The data:
□ □ □ □

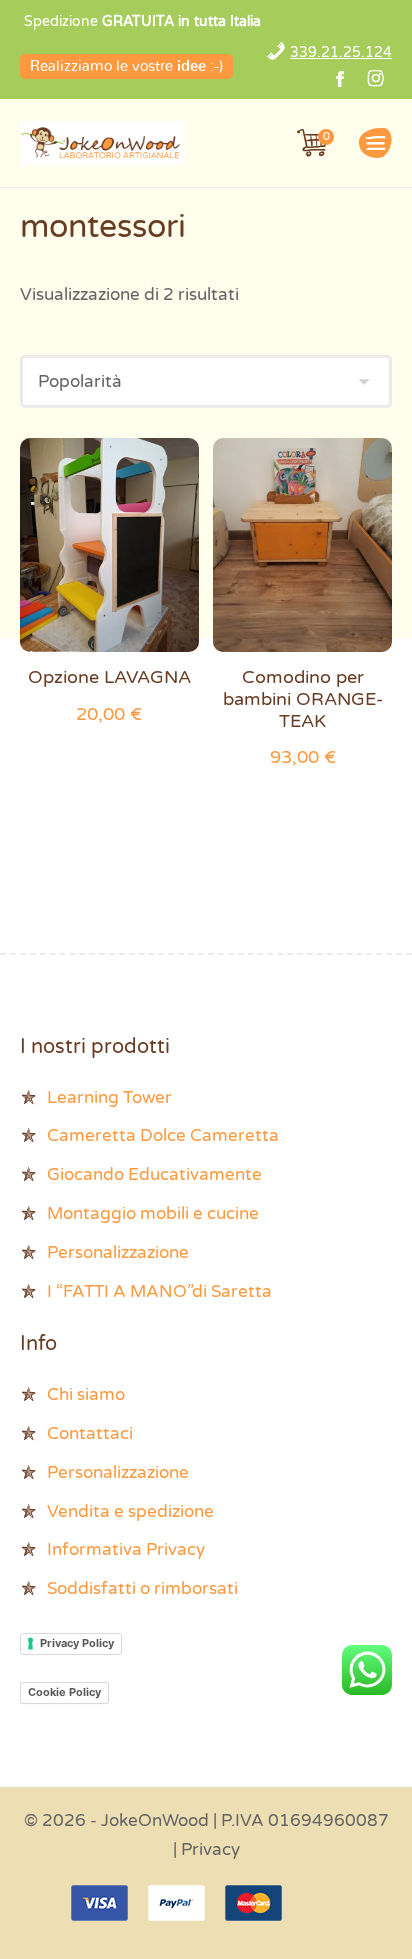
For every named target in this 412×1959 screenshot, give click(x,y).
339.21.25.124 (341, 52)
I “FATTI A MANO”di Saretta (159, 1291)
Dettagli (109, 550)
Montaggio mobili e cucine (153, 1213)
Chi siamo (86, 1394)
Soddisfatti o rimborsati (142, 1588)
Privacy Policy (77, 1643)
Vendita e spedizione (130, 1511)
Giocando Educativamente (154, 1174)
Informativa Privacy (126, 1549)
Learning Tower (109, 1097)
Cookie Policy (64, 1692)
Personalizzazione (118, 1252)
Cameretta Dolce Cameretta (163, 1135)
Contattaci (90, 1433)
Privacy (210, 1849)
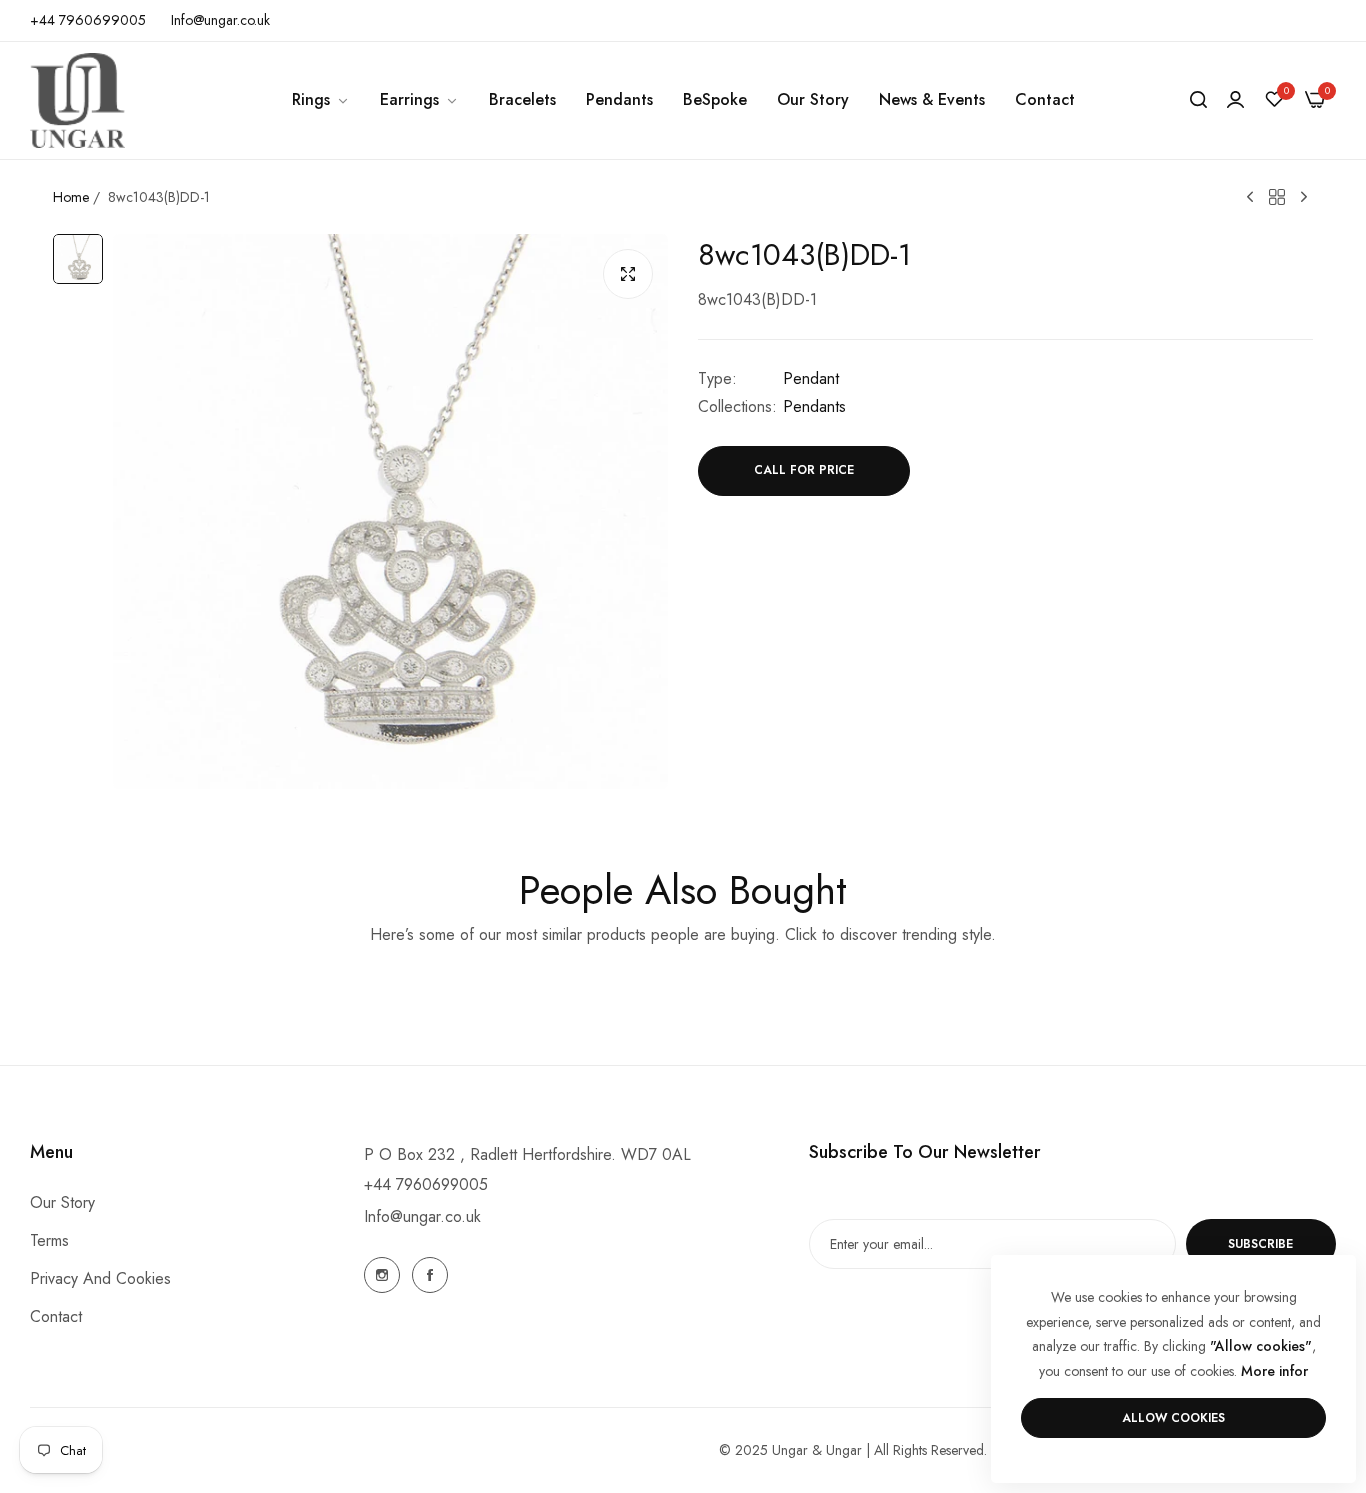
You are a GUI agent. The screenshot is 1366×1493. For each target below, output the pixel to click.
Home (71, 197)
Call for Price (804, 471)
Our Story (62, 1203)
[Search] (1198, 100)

□ □ □ □

Directions for this task: Every line above with the string "target" in it should be copied into the answer.

Your response:
For every named target in this 412×1959 screenshot, give click(x,y).
You are a GUI agent. The screenshot is 1366×1493. For each target below, output the pixel to click.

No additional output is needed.